Organizations such as the International Society for Stem Cell Research have touched on this issue of fair access and allocation of resources in their policy recommendations, and have highlighted the need to develop alternative models to the current research development and clinical translation pipeline. Clearly, government input at a national and international level is necessary to mobilize infrastructure, public funding, and legislation for this purpose, but academic institutions and commercial entities also need to be involved in this initiative. Examples of such a collaboration would be government incentives for commercially sponsored clinical trials to be conducted in resource-poor areas, and mandatory inclusion of minorities in all clinical trials, including commercially sponsored trials. Bio-networking programs partnering scientists from emerging economies and developed research hubs will also facilitate the cross-pollination of expertise and specimens. Crowd-sourcing initiatives also enable pooling of resources such as cell repositories [8]. Encouraging donor registering programs is another important strategy to widen the availability of biological specimens. An example of an innovative solution is the program run by DATRI, a nonprofit organization in India [9]. With industry support, DATRI has set up a growing genetic registry, from simple cheek swabs, that can be harnessed through future database searches to match donors to potential recipients for bone marrow transplants. Part of this success has been the ability to mobilize grassroots awareness campaigns sensitive to local cultural norms, which has extended to rural communities. This example also highlights the importance of awareness, education, and advocacy in improving social justice.

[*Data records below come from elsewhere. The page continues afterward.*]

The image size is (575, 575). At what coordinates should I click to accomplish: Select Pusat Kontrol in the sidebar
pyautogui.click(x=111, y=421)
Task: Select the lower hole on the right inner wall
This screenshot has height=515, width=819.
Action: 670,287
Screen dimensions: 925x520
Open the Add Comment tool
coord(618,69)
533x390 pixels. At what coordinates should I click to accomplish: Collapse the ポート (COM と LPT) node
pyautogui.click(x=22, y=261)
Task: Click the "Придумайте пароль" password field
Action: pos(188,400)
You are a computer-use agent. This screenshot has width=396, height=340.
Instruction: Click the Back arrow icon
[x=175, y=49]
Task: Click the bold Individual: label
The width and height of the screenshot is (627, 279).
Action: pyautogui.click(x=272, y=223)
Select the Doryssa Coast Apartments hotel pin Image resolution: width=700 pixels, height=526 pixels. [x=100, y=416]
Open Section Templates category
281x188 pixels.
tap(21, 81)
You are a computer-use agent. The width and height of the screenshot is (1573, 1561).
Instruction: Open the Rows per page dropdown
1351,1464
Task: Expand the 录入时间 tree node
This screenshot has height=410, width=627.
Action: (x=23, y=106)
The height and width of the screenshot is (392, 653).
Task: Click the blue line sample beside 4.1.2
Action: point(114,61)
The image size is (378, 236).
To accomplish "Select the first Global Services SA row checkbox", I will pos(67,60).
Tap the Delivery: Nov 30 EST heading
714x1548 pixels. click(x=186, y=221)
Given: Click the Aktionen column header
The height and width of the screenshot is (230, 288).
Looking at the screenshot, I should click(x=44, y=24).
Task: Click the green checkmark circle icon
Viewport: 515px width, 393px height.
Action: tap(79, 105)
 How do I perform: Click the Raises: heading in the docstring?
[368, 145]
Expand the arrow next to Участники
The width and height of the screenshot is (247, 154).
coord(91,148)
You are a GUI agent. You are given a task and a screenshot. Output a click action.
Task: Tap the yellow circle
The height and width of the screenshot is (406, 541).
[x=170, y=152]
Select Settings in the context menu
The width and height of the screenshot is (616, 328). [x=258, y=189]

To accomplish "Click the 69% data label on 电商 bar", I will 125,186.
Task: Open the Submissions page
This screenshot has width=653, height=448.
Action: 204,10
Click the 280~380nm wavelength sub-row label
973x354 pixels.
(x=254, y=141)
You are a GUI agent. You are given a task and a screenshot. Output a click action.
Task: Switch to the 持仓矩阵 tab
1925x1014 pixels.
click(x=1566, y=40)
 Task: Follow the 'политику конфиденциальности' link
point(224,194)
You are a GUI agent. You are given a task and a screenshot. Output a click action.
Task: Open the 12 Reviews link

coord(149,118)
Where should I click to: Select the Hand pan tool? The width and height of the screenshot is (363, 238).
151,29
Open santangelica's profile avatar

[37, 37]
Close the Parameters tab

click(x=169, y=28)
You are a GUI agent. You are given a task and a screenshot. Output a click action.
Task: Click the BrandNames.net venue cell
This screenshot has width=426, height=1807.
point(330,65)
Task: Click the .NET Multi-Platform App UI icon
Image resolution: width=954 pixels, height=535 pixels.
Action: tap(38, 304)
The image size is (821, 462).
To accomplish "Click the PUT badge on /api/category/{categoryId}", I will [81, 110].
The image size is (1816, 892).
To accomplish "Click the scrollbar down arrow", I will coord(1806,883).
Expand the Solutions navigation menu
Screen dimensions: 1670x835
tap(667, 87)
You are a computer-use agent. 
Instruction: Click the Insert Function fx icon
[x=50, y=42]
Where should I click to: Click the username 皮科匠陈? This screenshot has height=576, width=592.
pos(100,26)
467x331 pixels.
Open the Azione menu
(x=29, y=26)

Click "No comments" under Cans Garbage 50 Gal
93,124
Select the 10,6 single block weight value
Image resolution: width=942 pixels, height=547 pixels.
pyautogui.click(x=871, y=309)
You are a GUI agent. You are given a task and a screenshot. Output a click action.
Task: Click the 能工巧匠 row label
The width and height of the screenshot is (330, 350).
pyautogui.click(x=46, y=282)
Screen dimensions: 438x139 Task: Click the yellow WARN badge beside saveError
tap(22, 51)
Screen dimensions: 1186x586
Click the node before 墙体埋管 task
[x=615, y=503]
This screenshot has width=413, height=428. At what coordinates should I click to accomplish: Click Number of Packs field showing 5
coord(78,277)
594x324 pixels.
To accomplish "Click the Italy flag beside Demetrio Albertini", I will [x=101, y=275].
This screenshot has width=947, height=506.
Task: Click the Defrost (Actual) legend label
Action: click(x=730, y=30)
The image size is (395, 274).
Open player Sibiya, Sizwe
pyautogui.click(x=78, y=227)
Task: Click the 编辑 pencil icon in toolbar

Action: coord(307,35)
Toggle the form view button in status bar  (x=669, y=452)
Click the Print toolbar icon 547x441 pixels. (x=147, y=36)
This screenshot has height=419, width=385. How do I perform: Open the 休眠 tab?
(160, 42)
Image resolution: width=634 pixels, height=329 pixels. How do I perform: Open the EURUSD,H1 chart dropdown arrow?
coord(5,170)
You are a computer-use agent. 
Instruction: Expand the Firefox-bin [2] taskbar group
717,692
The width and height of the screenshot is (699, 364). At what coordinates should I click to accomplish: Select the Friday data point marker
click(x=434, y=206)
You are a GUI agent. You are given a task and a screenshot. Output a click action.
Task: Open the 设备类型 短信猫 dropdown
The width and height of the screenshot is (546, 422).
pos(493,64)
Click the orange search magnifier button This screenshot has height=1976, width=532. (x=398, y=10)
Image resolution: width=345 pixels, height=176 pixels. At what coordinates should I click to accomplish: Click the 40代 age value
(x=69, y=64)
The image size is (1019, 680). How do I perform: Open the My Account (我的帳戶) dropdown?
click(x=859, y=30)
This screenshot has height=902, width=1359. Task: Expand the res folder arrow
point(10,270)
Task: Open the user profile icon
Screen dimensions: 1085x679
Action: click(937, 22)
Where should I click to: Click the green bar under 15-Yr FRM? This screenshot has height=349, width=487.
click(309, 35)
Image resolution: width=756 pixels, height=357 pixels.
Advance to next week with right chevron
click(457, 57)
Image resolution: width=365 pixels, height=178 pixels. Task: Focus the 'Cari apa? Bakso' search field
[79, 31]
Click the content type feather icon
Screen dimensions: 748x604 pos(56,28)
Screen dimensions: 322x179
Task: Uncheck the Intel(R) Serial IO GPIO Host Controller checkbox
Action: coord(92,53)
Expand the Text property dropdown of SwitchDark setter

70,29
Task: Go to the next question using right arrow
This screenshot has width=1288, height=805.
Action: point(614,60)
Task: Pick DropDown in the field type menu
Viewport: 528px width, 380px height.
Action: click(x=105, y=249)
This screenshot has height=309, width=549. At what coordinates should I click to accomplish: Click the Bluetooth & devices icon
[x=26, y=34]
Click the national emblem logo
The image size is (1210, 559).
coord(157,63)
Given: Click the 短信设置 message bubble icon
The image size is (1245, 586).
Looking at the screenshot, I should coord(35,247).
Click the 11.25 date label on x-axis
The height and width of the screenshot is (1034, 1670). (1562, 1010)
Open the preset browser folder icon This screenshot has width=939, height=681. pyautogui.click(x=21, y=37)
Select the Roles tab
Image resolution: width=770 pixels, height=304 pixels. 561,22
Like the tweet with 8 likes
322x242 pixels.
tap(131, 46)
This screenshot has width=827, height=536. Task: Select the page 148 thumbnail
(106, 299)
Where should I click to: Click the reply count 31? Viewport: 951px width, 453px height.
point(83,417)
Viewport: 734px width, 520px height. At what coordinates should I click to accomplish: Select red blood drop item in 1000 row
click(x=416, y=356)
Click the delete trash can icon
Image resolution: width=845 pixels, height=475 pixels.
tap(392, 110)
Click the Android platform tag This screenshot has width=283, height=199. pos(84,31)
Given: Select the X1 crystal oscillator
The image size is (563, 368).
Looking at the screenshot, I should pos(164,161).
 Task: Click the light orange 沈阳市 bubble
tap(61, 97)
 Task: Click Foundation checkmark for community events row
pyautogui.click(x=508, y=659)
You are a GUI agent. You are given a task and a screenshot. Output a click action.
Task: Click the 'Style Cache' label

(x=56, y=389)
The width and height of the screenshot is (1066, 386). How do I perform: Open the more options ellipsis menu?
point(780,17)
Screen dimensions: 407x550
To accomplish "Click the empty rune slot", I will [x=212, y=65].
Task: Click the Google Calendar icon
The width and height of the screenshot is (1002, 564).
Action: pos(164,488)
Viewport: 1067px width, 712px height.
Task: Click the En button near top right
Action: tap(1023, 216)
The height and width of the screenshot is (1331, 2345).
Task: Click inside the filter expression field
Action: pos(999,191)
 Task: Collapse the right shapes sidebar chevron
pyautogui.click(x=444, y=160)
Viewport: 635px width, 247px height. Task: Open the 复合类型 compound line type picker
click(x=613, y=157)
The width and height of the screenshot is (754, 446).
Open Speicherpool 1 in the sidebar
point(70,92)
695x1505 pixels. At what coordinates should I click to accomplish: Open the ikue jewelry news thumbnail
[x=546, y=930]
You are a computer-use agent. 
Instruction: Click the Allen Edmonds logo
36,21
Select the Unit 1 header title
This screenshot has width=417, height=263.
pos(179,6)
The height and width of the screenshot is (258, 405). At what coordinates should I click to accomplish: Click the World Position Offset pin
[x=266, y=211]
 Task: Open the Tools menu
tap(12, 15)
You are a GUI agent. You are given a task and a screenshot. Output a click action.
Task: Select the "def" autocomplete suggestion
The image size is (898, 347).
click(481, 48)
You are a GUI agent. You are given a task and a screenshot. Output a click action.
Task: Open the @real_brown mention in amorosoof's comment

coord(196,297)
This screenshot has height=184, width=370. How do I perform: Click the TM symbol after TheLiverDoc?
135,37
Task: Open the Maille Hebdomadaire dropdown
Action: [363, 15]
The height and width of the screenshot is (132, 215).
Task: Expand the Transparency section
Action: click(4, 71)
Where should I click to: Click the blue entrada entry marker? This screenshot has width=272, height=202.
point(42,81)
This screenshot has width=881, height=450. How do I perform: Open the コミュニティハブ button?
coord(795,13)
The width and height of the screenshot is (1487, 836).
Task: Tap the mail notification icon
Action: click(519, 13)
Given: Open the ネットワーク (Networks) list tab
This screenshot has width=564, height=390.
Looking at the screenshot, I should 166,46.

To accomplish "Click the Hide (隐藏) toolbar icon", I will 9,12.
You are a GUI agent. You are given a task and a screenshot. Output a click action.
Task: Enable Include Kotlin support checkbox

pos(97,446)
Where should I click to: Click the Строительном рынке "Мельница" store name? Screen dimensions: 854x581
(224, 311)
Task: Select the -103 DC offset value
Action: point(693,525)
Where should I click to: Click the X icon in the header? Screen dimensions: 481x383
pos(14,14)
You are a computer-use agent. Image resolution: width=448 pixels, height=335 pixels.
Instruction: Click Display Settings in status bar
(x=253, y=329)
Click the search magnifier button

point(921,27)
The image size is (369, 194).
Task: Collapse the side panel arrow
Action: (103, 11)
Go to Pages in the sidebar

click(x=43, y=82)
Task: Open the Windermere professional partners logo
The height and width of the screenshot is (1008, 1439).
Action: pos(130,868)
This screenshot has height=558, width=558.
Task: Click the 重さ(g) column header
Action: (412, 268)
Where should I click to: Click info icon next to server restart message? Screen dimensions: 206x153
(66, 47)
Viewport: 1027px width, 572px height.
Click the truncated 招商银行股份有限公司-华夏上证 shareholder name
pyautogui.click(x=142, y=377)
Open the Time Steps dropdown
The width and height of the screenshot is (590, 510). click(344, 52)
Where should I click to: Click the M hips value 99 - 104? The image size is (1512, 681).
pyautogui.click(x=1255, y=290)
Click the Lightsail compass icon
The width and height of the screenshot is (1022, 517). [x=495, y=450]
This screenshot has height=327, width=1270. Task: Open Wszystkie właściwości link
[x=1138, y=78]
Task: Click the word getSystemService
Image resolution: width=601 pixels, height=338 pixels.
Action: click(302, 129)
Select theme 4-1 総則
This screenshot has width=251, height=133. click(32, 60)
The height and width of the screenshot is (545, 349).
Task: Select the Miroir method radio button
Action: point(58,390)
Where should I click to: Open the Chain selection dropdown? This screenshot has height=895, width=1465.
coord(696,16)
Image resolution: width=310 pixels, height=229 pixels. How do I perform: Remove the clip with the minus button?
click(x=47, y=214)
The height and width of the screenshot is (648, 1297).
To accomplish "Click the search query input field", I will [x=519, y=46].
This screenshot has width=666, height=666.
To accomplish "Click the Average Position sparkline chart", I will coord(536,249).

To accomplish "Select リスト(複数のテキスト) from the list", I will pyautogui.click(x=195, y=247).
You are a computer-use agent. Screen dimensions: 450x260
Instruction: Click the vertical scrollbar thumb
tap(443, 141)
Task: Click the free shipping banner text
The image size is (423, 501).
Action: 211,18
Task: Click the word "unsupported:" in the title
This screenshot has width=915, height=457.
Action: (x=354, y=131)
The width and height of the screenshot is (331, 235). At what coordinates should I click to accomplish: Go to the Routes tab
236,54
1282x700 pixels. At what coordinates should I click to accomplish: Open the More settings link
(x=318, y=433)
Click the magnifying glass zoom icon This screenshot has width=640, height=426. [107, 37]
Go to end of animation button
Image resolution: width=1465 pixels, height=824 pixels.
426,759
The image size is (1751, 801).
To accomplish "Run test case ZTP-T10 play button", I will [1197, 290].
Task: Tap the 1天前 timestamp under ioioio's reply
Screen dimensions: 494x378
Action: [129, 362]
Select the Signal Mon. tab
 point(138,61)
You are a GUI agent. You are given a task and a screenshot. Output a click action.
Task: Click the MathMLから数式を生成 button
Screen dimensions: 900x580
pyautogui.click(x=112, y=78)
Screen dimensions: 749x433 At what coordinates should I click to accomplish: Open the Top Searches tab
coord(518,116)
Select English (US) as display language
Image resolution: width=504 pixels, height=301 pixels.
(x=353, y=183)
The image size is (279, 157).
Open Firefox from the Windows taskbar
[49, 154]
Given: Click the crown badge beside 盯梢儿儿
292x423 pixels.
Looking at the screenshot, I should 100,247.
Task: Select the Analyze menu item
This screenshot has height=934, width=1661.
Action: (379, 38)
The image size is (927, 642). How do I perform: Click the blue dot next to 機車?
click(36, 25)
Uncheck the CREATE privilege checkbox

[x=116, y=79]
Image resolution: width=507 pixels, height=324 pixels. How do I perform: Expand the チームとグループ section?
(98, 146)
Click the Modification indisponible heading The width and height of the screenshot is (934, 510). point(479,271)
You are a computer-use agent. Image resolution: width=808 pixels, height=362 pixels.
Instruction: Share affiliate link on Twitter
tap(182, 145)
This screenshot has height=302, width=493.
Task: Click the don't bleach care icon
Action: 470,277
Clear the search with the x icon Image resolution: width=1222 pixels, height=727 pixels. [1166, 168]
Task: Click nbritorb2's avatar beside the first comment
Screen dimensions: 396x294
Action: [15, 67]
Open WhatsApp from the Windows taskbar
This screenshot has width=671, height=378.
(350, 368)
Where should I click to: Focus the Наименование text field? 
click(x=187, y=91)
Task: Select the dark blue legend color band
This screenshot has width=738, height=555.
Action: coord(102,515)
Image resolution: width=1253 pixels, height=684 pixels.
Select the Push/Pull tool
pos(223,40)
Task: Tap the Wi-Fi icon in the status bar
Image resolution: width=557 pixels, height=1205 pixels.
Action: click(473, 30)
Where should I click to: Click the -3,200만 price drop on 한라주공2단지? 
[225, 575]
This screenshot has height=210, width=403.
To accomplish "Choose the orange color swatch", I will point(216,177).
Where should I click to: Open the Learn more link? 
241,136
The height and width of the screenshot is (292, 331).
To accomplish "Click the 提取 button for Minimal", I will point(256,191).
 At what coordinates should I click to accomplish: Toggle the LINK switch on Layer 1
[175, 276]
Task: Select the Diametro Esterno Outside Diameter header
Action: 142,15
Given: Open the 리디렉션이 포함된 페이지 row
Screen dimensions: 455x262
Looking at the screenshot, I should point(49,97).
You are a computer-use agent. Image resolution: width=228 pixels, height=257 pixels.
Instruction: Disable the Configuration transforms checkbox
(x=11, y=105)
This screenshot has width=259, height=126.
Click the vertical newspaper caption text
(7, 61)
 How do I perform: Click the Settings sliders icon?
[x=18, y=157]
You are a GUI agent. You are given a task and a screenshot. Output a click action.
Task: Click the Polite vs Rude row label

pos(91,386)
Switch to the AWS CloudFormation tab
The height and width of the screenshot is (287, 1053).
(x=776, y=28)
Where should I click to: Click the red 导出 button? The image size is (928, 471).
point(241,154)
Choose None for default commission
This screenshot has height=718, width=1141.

Science frequently distances itself from politics and social concerns, and there can be a reluctance to deal with all issues at once when “someone else can worry about it when the time comes.” But in a field such as stem cell research, with extensive implications for society and medicine, it is difficult to compartmentalize such perspectives. All stem cell researchers should aspire to a notion of social justice, and their research should derive from and strive to cater to the genetic and socioeconomic diversity that is inherent in our population. Accomplishing this while, at the same time, developing an affordable therapy will no doubt be a tough challenge, but we need to recognize this and begin this important dialogue early to plan the steps ahead.